# Vault demonstration

In [1]:
%%capture
try:
    import flashbax as fbx
except ModuleNotFoundError:
    print('installing flashbax')
    %pip install -q flashbax
    import flashbax as fbx

In [2]:
import jax
from typing import NamedTuple
import jax.numpy as jnp
from flashbax.vault import Vault
import flashbax as fbx
from chex import Array

We create a simple timestep structure, with a corresponding flat buffer.

In [3]:
class FbxTransition(NamedTuple):
    obs: Array

tx = FbxTransition(obs=jnp.zeros(shape=(2,)))

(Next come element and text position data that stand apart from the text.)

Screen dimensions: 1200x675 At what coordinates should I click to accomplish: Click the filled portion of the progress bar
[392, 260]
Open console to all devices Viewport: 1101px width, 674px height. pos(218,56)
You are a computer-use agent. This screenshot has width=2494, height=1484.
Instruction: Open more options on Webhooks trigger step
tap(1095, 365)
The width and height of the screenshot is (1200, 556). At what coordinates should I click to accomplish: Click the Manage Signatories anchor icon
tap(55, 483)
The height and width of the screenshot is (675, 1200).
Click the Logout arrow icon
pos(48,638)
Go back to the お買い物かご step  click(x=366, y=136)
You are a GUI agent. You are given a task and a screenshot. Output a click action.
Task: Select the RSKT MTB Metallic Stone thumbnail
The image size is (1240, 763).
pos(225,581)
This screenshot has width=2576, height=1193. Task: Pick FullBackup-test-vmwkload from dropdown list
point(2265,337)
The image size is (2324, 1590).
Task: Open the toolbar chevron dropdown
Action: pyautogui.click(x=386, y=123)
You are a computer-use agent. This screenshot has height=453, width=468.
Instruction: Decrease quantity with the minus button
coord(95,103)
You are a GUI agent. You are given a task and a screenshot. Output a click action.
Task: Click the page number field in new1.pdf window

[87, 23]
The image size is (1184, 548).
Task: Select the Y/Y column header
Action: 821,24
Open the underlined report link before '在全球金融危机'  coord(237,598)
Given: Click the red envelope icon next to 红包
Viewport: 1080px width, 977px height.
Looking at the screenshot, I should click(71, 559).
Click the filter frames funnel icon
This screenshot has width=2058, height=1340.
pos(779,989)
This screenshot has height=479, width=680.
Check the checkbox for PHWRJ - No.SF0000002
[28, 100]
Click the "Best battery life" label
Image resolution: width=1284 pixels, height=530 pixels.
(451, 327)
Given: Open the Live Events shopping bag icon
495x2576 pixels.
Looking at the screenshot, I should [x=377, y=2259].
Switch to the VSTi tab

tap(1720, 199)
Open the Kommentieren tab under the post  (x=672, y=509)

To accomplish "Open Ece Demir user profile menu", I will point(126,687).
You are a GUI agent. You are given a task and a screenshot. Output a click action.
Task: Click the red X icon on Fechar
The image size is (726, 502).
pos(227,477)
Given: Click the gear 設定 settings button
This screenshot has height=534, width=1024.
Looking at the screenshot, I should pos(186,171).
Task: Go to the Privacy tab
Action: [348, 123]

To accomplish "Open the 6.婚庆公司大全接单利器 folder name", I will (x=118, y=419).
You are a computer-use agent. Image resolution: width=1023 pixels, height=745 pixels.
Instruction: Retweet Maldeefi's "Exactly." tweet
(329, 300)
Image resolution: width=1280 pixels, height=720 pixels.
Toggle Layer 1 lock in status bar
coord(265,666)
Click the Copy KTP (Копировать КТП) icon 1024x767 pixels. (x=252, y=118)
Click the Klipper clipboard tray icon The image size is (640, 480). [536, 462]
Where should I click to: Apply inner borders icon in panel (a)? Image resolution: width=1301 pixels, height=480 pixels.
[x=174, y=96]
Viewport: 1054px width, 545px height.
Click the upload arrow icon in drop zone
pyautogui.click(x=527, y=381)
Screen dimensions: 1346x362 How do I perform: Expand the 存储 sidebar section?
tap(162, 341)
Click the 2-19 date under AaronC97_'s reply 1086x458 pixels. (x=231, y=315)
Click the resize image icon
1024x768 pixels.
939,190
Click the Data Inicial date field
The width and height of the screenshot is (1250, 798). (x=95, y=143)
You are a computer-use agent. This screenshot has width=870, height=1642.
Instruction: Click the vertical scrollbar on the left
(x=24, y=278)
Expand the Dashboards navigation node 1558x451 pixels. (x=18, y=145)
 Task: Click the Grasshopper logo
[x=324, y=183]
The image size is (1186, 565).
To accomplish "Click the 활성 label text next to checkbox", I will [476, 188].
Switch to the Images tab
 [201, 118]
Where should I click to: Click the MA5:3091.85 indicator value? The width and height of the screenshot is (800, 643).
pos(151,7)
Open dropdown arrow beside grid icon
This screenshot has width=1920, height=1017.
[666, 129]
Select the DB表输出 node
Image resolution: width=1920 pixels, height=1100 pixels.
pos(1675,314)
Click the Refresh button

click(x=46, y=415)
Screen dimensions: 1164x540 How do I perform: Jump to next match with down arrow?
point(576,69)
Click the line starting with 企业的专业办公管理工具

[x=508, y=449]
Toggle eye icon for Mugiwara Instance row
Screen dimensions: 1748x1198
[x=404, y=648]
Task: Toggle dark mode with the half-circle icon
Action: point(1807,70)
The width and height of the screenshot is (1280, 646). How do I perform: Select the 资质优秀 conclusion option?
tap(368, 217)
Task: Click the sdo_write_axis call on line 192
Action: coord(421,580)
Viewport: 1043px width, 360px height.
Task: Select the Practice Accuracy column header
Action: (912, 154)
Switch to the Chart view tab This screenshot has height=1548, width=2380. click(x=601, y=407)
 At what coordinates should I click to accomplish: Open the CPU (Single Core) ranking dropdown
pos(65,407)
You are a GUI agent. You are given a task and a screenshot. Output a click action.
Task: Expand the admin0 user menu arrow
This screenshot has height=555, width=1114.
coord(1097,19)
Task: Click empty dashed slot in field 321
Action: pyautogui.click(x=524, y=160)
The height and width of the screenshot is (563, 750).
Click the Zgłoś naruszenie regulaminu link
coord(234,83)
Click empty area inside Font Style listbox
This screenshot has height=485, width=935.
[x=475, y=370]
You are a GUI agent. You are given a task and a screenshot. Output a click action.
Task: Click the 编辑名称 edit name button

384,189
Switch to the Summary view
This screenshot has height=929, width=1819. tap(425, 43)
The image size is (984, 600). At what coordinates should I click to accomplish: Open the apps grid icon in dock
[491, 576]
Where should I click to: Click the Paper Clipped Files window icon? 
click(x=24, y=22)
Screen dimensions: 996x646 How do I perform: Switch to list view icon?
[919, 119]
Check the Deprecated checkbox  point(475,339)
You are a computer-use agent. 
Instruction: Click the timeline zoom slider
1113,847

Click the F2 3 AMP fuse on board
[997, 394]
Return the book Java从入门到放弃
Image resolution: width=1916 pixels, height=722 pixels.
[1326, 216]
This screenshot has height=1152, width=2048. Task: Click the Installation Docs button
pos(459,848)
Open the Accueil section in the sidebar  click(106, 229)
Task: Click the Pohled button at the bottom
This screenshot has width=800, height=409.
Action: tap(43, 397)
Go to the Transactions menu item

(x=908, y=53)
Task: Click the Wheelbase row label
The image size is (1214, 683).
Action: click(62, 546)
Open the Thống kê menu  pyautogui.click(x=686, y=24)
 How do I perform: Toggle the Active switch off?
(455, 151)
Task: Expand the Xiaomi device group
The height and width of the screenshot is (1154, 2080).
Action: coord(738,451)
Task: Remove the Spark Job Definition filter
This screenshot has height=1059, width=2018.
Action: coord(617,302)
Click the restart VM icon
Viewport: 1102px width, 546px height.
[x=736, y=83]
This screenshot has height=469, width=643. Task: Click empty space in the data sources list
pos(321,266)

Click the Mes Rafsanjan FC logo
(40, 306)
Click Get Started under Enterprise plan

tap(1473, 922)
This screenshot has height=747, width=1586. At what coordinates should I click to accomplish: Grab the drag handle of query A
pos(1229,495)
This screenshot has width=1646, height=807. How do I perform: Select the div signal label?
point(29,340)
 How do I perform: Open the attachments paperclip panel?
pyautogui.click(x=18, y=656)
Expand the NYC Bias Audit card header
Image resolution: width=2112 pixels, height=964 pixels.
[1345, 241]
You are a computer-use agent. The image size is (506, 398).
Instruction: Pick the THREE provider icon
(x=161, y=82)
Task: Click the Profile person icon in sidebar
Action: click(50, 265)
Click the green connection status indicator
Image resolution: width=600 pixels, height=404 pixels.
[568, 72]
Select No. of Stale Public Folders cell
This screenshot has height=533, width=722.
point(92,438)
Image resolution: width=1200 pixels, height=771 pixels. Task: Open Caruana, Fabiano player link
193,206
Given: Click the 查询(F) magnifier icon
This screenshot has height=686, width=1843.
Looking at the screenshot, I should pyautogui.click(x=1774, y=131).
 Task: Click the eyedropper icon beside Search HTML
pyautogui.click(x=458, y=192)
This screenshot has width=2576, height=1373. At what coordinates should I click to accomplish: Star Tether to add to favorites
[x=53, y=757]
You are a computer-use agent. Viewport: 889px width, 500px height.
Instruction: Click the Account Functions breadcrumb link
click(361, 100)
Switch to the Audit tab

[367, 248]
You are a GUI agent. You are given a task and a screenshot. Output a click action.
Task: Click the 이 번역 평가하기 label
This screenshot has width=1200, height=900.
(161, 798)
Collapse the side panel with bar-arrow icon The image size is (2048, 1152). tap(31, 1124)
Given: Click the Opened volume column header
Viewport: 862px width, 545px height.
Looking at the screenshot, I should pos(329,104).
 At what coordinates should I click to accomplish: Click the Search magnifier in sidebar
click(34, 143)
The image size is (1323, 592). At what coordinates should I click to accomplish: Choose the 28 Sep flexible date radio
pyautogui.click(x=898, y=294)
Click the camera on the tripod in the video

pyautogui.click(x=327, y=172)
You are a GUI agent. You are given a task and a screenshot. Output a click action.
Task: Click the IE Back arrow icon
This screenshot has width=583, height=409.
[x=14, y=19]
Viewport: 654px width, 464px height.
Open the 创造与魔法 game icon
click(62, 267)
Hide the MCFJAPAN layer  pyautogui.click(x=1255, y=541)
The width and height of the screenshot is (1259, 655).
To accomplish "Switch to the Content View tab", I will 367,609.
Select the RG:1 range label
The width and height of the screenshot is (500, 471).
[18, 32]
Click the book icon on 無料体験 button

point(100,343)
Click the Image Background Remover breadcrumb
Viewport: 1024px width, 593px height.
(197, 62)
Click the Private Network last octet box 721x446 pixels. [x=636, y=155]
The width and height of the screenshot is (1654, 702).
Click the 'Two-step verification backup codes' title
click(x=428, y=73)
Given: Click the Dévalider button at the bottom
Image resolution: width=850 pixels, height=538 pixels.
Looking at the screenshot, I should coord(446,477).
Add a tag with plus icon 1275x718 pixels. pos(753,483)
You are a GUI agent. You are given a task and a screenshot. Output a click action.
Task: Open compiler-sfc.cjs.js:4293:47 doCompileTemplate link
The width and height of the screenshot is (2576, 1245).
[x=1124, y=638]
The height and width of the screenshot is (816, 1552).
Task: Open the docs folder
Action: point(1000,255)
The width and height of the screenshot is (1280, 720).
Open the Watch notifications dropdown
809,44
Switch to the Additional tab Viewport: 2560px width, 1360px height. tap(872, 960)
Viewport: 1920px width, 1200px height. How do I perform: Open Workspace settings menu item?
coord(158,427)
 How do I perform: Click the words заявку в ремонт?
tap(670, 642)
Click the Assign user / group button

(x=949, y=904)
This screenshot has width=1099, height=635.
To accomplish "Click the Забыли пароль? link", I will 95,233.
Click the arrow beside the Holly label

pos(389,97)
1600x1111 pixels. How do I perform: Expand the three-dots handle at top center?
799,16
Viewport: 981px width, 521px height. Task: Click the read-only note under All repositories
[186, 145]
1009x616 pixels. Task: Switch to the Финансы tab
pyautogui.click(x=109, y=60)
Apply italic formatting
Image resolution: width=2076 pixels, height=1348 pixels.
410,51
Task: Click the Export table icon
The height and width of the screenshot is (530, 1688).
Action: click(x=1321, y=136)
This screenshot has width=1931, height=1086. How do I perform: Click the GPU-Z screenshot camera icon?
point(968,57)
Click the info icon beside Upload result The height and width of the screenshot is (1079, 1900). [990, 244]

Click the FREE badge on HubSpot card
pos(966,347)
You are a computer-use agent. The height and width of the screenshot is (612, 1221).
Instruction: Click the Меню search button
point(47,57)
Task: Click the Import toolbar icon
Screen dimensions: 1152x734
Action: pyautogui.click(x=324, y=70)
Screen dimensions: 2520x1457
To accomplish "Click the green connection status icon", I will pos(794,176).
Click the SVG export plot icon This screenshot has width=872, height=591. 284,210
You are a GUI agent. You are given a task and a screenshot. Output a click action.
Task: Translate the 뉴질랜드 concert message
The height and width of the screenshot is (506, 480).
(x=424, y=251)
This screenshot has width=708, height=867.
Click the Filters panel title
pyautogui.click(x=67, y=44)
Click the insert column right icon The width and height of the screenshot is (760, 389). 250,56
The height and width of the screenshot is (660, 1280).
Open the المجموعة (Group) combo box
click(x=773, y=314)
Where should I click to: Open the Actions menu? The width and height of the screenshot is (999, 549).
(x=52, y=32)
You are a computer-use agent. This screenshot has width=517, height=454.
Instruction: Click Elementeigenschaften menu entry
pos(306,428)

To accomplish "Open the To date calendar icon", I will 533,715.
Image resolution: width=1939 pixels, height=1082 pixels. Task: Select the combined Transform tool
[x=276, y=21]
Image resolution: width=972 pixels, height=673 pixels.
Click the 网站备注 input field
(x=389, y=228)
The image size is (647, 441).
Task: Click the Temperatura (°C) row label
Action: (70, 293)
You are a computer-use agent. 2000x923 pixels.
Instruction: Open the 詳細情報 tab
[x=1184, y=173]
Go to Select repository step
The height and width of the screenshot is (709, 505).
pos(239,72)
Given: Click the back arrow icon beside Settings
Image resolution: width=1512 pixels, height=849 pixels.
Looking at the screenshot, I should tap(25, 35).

buffer = fbx.make_n_step_buffer(
    max_length=5,
    min_length=1,
    sample_batch_size=1,
)
buffer_state = buffer.init(tx)
buffer_add = jax.jit(buffer.add, donate_argnums=0)

An NVIDIA GPU may be present on this machine, but a CUDA-enabled jaxlib is not installed. Falling back to cpu.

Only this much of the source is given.